Data for this exercise =
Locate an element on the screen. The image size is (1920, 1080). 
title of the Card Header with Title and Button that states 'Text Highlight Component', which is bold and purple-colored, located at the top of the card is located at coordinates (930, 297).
---
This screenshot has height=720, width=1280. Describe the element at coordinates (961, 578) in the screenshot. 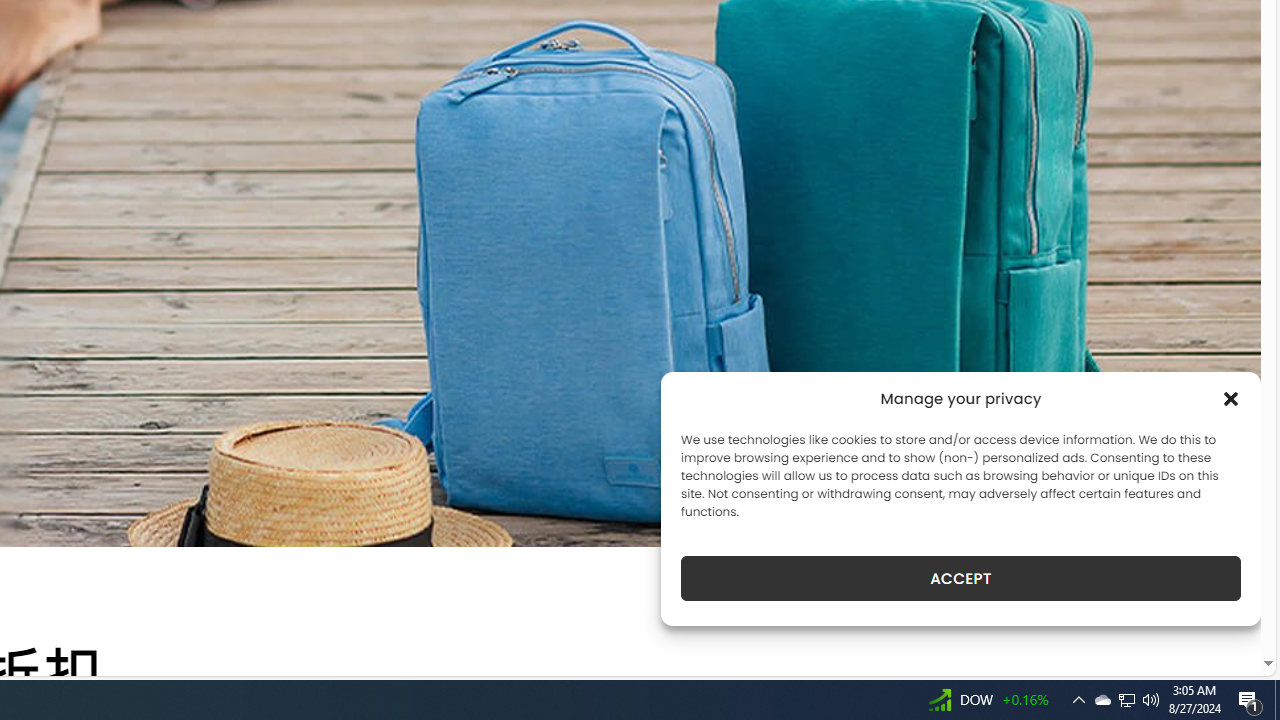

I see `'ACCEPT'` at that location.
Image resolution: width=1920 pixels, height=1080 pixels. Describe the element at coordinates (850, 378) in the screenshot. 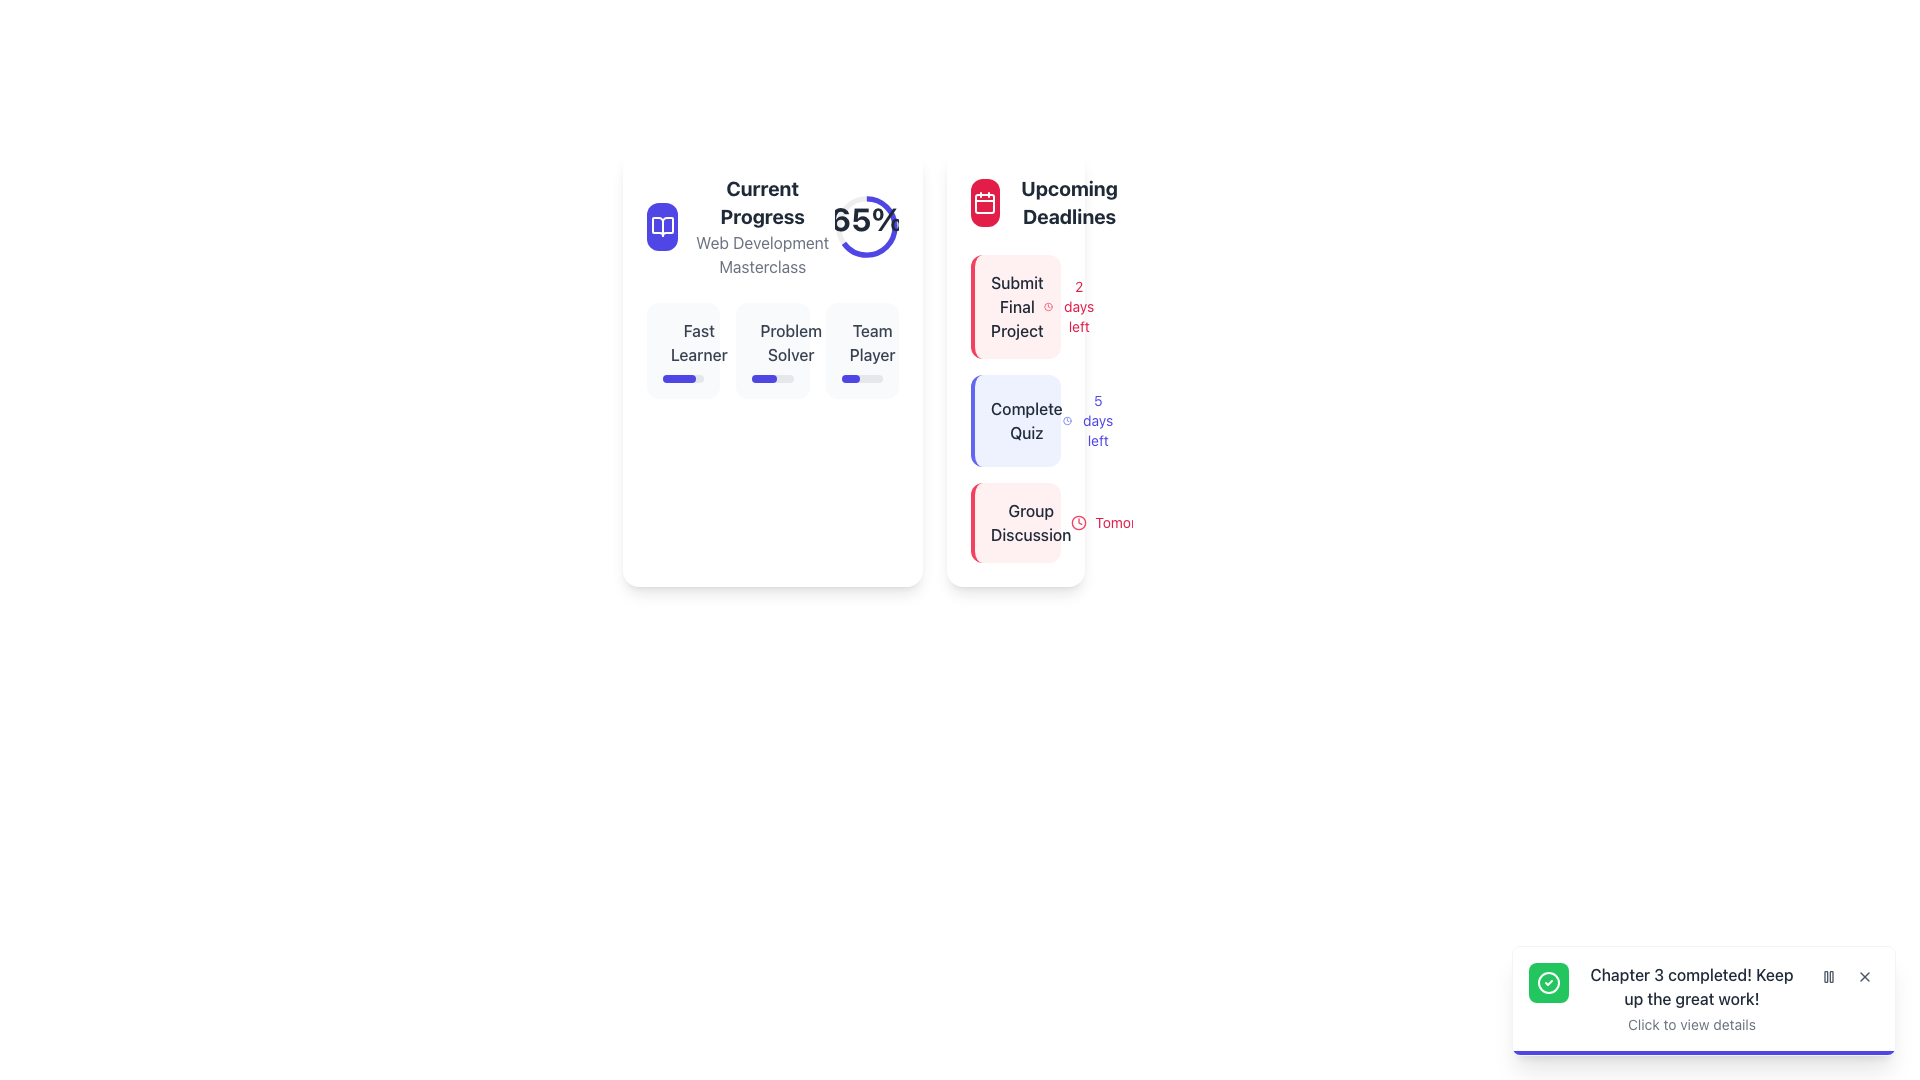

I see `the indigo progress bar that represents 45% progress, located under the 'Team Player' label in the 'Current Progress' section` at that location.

Exercise aim =
Swap "Describe" for "Identify" in the part of the items that opens with the line containing "Image resolution: width=1920" and closes with the line containing "indigo progress bar", leaving everything else unchanged. Return only those lines, and leave the pictures out.

Task output =
Image resolution: width=1920 pixels, height=1080 pixels. Identify the element at coordinates (850, 378) in the screenshot. 

I see `the indigo progress bar that represents 45% progress, located under the 'Team Player' label in the 'Current Progress' section` at that location.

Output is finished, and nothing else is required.